*Cosa fare:*
Estrai dai record ogni riga in cui compare la parola "rightmost".

+--

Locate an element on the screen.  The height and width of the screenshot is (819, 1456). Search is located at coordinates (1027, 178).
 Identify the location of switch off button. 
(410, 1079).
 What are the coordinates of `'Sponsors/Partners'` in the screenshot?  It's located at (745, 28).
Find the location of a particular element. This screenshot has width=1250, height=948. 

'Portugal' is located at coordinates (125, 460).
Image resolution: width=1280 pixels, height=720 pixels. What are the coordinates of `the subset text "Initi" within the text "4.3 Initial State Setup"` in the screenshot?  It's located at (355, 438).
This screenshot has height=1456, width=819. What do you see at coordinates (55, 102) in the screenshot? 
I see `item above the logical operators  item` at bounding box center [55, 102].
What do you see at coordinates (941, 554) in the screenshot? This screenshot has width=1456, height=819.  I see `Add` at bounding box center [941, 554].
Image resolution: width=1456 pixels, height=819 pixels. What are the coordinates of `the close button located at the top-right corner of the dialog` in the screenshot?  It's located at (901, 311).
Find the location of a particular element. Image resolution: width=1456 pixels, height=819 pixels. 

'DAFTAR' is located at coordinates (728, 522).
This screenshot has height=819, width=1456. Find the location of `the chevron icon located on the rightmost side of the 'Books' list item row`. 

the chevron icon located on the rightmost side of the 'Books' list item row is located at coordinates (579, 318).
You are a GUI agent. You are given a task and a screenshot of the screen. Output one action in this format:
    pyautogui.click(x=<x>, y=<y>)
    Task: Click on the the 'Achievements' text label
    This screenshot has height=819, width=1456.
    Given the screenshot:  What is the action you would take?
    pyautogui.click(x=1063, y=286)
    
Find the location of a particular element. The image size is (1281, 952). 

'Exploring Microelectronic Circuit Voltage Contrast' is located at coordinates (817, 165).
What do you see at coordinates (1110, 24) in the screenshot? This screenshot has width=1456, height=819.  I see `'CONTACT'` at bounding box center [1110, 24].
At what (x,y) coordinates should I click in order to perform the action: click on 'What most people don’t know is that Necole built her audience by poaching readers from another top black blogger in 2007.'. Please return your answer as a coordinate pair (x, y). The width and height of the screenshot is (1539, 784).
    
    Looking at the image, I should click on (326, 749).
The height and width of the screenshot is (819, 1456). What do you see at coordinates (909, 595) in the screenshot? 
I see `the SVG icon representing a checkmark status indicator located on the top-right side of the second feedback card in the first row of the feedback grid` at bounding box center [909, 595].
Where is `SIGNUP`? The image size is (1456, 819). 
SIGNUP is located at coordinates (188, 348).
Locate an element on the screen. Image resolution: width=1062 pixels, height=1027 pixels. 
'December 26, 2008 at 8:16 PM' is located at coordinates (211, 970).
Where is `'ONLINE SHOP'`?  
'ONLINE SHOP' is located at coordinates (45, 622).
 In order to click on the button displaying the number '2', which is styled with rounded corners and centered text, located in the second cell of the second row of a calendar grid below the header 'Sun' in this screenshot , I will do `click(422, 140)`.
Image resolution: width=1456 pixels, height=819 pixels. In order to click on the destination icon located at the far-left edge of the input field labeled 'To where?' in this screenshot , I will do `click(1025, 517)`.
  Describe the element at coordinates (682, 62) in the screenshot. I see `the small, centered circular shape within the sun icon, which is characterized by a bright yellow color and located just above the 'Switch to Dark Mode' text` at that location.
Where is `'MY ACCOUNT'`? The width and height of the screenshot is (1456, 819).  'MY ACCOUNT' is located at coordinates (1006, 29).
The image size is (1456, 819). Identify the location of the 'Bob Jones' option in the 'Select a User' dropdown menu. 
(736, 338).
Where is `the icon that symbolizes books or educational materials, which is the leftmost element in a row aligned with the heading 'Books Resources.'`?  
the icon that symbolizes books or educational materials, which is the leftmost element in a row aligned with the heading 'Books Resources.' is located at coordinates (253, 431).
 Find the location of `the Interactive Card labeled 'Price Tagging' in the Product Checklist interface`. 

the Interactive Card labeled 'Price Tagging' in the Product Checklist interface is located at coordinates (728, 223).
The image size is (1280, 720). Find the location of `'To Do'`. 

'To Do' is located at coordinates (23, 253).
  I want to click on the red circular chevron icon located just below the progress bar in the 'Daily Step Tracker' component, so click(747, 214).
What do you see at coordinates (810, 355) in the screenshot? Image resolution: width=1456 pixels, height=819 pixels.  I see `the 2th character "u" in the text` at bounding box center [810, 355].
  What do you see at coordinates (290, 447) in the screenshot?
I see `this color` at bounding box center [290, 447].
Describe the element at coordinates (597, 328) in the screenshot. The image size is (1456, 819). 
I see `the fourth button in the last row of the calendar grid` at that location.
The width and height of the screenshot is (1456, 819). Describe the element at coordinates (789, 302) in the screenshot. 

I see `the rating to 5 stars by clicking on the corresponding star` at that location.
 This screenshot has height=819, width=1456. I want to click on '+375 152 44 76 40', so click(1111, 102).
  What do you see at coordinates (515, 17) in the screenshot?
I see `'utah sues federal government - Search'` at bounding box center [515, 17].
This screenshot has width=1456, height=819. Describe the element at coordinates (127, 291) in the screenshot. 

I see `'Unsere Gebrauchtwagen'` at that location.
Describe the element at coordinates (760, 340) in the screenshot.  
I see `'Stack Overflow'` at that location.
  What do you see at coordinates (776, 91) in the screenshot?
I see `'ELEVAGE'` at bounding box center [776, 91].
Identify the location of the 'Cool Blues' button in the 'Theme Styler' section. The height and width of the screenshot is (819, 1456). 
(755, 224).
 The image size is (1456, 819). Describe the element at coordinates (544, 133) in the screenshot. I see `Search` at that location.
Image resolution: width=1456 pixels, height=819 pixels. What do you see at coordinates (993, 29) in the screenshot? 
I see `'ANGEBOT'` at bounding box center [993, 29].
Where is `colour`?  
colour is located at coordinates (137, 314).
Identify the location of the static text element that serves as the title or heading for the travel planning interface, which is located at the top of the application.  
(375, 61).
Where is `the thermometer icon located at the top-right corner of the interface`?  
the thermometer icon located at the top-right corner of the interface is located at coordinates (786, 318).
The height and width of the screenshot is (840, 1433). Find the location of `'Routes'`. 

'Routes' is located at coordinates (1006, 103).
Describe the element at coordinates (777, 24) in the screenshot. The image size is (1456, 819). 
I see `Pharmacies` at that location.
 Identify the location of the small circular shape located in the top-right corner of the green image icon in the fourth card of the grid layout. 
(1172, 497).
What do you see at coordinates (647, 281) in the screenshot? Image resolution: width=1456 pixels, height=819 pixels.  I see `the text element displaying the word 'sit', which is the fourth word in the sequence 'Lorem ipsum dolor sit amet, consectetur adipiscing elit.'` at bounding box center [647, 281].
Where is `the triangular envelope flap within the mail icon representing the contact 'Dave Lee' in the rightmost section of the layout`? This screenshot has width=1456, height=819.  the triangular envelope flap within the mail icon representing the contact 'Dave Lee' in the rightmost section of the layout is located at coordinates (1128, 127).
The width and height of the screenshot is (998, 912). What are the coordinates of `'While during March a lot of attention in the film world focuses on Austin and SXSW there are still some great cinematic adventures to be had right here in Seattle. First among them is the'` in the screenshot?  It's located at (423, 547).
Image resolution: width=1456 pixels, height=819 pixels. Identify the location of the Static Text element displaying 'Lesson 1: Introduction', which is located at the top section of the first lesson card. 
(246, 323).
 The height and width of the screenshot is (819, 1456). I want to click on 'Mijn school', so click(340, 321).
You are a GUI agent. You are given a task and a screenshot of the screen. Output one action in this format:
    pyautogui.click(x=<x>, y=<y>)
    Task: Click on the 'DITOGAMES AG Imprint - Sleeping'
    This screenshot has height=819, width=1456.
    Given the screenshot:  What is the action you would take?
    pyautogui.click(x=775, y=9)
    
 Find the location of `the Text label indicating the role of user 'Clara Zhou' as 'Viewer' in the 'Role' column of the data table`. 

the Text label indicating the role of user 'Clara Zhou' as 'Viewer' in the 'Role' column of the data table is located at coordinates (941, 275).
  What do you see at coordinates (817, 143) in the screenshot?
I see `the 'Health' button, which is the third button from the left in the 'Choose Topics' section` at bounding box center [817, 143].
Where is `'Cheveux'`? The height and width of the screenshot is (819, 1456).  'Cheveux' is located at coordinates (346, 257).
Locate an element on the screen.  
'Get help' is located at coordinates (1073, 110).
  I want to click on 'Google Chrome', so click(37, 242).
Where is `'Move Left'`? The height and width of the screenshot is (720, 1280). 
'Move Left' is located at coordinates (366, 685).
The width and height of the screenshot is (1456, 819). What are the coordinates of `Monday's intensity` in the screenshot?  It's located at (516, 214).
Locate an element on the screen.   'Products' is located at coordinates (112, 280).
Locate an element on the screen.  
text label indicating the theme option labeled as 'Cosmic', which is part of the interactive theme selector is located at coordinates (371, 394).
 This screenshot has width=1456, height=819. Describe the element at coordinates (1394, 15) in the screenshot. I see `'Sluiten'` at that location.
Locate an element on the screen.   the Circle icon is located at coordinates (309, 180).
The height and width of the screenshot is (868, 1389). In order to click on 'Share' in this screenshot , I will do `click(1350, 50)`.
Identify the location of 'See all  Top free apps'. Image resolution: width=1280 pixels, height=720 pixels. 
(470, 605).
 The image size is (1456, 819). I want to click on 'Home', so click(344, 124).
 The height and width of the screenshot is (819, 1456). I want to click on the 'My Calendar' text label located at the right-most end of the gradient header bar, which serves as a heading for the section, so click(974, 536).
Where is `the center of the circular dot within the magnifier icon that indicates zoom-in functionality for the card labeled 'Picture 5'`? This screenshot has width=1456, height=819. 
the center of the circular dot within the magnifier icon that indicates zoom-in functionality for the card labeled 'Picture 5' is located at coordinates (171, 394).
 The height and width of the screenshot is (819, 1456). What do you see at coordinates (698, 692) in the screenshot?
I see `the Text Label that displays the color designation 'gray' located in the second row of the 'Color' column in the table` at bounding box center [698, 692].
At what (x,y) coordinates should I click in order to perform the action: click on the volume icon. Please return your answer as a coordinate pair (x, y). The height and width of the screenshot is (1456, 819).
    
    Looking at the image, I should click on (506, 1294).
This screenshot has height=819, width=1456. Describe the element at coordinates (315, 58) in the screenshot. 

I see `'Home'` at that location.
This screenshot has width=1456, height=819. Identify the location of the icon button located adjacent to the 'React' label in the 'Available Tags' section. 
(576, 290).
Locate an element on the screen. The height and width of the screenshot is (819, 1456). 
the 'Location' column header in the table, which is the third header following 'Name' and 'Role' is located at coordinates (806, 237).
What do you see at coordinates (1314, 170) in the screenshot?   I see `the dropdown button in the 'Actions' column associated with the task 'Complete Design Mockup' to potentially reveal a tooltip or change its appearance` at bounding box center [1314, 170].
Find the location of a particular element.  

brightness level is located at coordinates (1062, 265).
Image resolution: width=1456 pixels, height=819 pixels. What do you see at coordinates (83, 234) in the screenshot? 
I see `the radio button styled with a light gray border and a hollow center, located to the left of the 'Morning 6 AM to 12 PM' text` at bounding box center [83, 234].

+--

*Output completo:*
This screenshot has height=819, width=1456. Find the location of `the chevron icon located on the rightmost side of the 'Books' list item row`. 
the chevron icon located on the rightmost side of the 'Books' list item row is located at coordinates (579, 318).
Where is `the triangular envelope flap within the mail icon representing the contact 'Dave Lee' in the rightmost section of the layout`? This screenshot has width=1456, height=819.  the triangular envelope flap within the mail icon representing the contact 'Dave Lee' in the rightmost section of the layout is located at coordinates (1128, 127).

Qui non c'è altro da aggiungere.